I think you are jumping the gun here a bit, and your idea of splitting up the family over this is ludicrous. First, your dd may not get in. There was a really big cohort of bright girls from my dd's class who all did grammar entrance and I would have said from the outside at least half would get in; hardly any did. So, that is not necessarily in the bag.

Second, you are convinced that the secondary moderns are all crap. There is a lot of change though in the 'crapper' schools and they may get a lot better. Our local comp was always considered pretty bad but it has pulled its socks up, streams heavily and now has above average results and a waiting list. This was not predictable even 5 years ago. Being a bright child in a secondary modern is not always a disaster and may be preferable to being nowhere in a comp with a grammar stream type arrangement.

Unless you want to move for other reasons, I would apply for your dd, see what happens, then make the best choice for your son out of the available schools. I think the 'terror' of a bad comp is high to the point of exaggeration and myth, look at their value added score. Some have great pastoral care and extra-curricular activities as well. It's not the playing fields at Eton but not a wasteland of lost dreams either.

thisisjustdaft · 30/12/2018 23:09

You want to prevent your ds from feeling resentful towards your dd in future by stopping your dd from going to grammar school. Don't you think that stopping her from fulfilling her full potential might just cause her to feel resentful towards him in the future?

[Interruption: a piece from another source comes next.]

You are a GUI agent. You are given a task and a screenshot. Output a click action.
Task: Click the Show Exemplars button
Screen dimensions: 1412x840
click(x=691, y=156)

How would you deal with the matter if it was your son who was the elder and brighter one, and your daughter only average?

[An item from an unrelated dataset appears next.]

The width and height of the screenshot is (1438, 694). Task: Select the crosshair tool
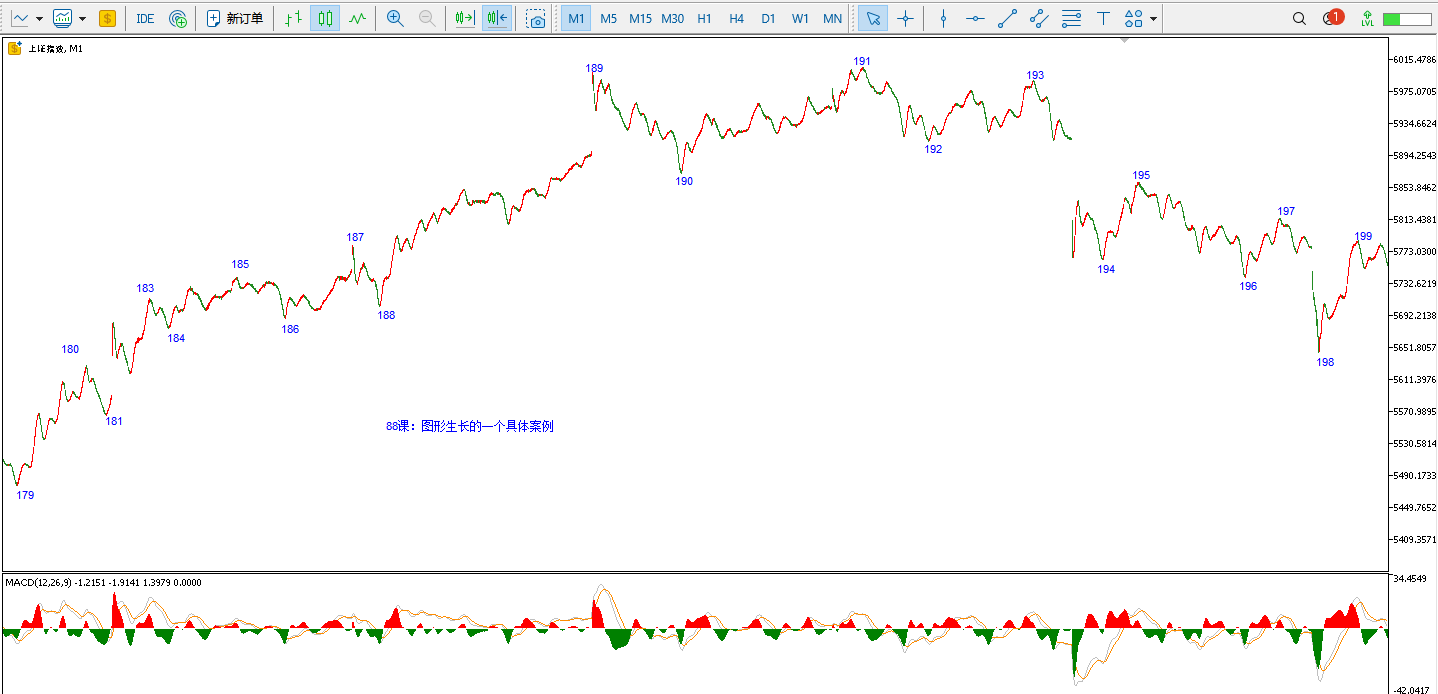pyautogui.click(x=905, y=18)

WyfOfBathe · 30/12/2018 23:10

I'd have a look at good comprehensives in areas you would be happy to live in. Some comps have a grammar stream or special programme for more able/G&T students, and most set for at least some subjects.

I teach at a home counties comprehensive, not in a grammar area. Good exam results, and Ofsted seems to rotate between Good and Outstanding. Students are set for most subjects, and I think this works well for high achievers. We have a wider range of subjects than a lot of grammars in the next county (eg English Language A-level isn't offered at most grammars, but it can be great for students who want to study MFL or linguistics at degree-level).

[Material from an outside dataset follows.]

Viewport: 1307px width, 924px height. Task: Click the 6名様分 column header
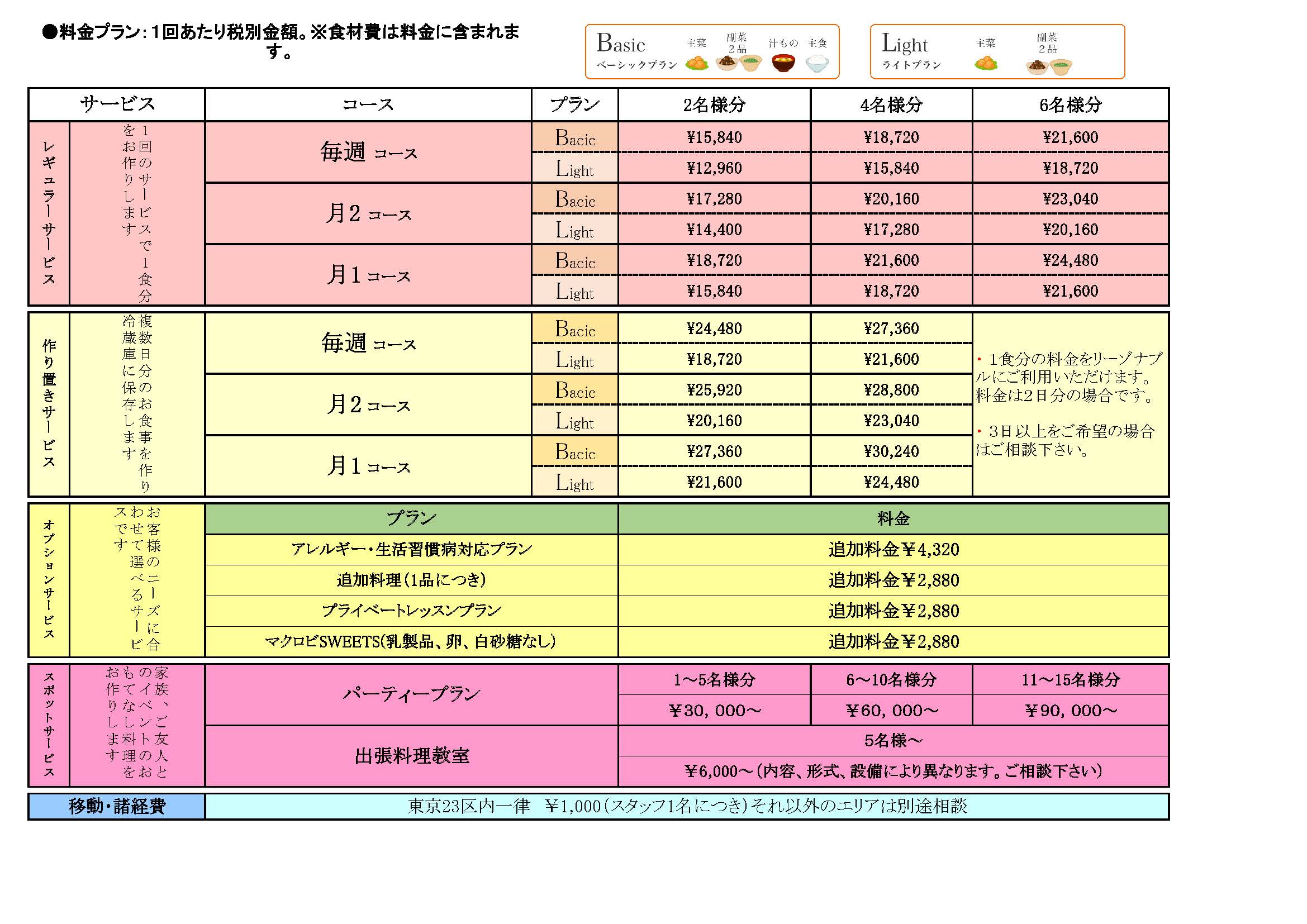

The advantage of sets over grammars is that students don't have to be 100% all rounders. We had one student switch to us from a competitive grammar a few years ago, who was truly gifted at maths, but "only" very good at English. She had felt like she was failing English at her grammar, but went into set 2 with us and thrived. This also helps students who probably wouldn't get into grammars - they can be in a high set for Maths or French or PE even if their over all ability wouldn't get them into a grammar.